Word and element location data:

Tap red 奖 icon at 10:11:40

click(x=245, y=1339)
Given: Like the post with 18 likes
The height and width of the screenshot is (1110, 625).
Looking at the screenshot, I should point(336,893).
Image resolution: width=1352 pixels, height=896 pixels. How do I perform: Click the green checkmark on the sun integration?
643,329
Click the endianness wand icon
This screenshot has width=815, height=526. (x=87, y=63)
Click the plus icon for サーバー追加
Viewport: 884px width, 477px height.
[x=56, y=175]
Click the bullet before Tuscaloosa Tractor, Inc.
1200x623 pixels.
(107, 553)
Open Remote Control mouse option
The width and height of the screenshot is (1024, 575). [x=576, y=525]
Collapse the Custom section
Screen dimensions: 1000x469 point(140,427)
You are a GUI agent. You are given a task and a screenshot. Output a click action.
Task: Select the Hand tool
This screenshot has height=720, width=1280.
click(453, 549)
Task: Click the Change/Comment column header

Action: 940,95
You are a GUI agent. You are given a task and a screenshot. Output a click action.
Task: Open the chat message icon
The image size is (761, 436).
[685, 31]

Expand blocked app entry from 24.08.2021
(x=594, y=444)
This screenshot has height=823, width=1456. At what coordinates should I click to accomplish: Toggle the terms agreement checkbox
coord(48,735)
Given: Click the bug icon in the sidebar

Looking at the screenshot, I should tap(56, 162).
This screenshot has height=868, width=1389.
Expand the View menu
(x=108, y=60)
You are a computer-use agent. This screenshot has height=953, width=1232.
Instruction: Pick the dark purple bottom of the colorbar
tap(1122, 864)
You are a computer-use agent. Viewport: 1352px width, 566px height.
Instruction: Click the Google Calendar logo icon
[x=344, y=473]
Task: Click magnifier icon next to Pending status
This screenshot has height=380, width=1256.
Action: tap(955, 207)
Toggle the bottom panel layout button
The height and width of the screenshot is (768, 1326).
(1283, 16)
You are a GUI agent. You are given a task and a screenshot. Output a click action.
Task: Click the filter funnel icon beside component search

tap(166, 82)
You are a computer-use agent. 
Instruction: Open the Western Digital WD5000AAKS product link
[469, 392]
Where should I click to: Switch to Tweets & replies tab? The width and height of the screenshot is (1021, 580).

**REQUIREMENT**
Please copy the data above again, renaming "GUI agent" as "interface agent" everywhere it appears and leaving everything else as it is.

**ANSWER TO THIS EXERCISE**
Tap red 奖 icon at 10:11:40

click(x=245, y=1339)
Given: Like the post with 18 likes
The height and width of the screenshot is (1110, 625).
Looking at the screenshot, I should point(336,893).
Image resolution: width=1352 pixels, height=896 pixels. How do I perform: Click the green checkmark on the sun integration?
643,329
Click the endianness wand icon
This screenshot has width=815, height=526. (x=87, y=63)
Click the plus icon for サーバー追加
Viewport: 884px width, 477px height.
[x=56, y=175]
Click the bullet before Tuscaloosa Tractor, Inc.
1200x623 pixels.
(107, 553)
Open Remote Control mouse option
The width and height of the screenshot is (1024, 575). [x=576, y=525]
Collapse the Custom section
Screen dimensions: 1000x469 point(140,427)
You are a interface agent. You are given a task and a screenshot. Output a click action.
Task: Select the Hand tool
This screenshot has height=720, width=1280.
click(453, 549)
Task: Click the Change/Comment column header

Action: 940,95
You are a interface agent. You are given a task and a screenshot. Output a click action.
Task: Open the chat message icon
The image size is (761, 436).
[685, 31]

Expand blocked app entry from 24.08.2021
(x=594, y=444)
This screenshot has height=823, width=1456. At what coordinates should I click to accomplish: Toggle the terms agreement checkbox
coord(48,735)
Given: Click the bug icon in the sidebar

Looking at the screenshot, I should tap(56, 162).
This screenshot has height=868, width=1389.
Expand the View menu
(x=108, y=60)
You are a computer-use agent. This screenshot has height=953, width=1232.
Instruction: Pick the dark purple bottom of the colorbar
tap(1122, 864)
You are a computer-use agent. Viewport: 1352px width, 566px height.
Instruction: Click the Google Calendar logo icon
[x=344, y=473]
Task: Click magnifier icon next to Pending status
This screenshot has height=380, width=1256.
Action: tap(955, 207)
Toggle the bottom panel layout button
The height and width of the screenshot is (768, 1326).
(1283, 16)
You are a interface agent. You are given a task and a screenshot. Output a click action.
Task: Click the filter funnel icon beside component search

tap(166, 82)
You are a computer-use agent. 
Instruction: Open the Western Digital WD5000AAKS product link
[469, 392]
Where should I click to: Switch to Tweets & replies tab? The width and height of the screenshot is (1021, 580).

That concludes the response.